Still piss-poor for a 2011 Windows 7 device. Unless all you want to play is 1999 3D games.
Wait, what was the discussion again?
For the last time the Z670 is meant both for tablets and smart-phones. Using windows as a OS on something like the Z670 is a silly idea from the get go, but as I said that's a different chapter.
Err.. no. You won't see a Z670 in any smartphone, I can promise you that.
Z670 is Oak Trail. It's still a "Gen2" Atom built in 45nm.
"The new Intel Atom 'Oak Trail' platform, with 'Cedar Trail' to follow, are examples of our continued commitment to bring amazing personal and mobile experiences to netbook and tablet devices, delivering architectural enhancements for longer battery life and greater performance," said Doug Davis, vice president and general manager of the Netbook and Tablet Group at Intel.
From the Z670 press release. See any mention to smartphones in there?
Oak Trail is basically a
Moorestown with embedded whitney port (PCI bus, IDE, etc) in order to support Windows 7, for
tablets and ultra-thin netbooks. You can say that
Oak Trail was purposedly made for Windows. The GPU is higher clocked but it comes mainly from the perk of downscaling it to 45nm.
TDP for Oak Trail Z670 is 3W, which is ~5x higher than Z500 Moorestown (Intel's only actual - and failed - attempt at smartphones so far).
Perhaps you're mistaking it with Medfield (which still hasn't been given a "market name")?
Medfield is the actual successor to Moorestown, and is the chip that's been
shown on working handhelds this year, made in 32nm and an actual "Gen3" Atom CPU.
Since the chip has been in production since early 2011, news of smartphones with Medfield coming somewhere in 2H 2011 shouldn't take too long to appear.
There's been rumours of both ZTE and LG (not to mention the pseudo-announced Nokia N950) launching MeeGo smartphones with a Medfield.
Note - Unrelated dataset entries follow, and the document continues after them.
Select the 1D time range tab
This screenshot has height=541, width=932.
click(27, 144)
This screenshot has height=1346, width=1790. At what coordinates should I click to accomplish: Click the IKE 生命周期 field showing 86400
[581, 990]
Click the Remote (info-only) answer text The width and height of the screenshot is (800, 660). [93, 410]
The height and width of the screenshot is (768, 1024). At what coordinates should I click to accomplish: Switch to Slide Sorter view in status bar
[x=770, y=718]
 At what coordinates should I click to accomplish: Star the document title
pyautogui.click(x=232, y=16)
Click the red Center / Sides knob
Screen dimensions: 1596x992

Sure, you can install Android and MeeGo into an Oak Trail device (as you can in any 3 year-old Atom netbook), but then the added die area and power consumption needed for Windows 7 compatibility would become a bit of a waste, given that Medfield is almost in the market and will do the same for (supposedly) a fraction of the TDP, don't you think?
What does GenX stand for in your book exactly? Because the 3150 wasn't developed by the Bitboys OY for sure.
AFAIK, GenX is every IGP from Intel that has unified shaders (or Execution Units), which started with GMA
X3000 (965G Northbridge).
The GMA3150 in current Atom netbook solutions has 2 pixel shaders (SM2.0) with vertex shader (SM3.0) done through software. It's a cut-down version of GMA 3000, which is a rebadge of the IGP in 945G.
So as I said before, GMA3150 in current netbook solutions
sucks. Hard.
With Atom out of that equation, the only way for Intel to counter C-60 or E-350 is with a CULV Sandybridge i3, but those are always very expensive (as were the CULV Core2 CPUs). Maybe AMD's APUs will force Intel to price them a lot lower, which would be really interesting.
But that's Windows UMPCs, and the topic is Windows tablets.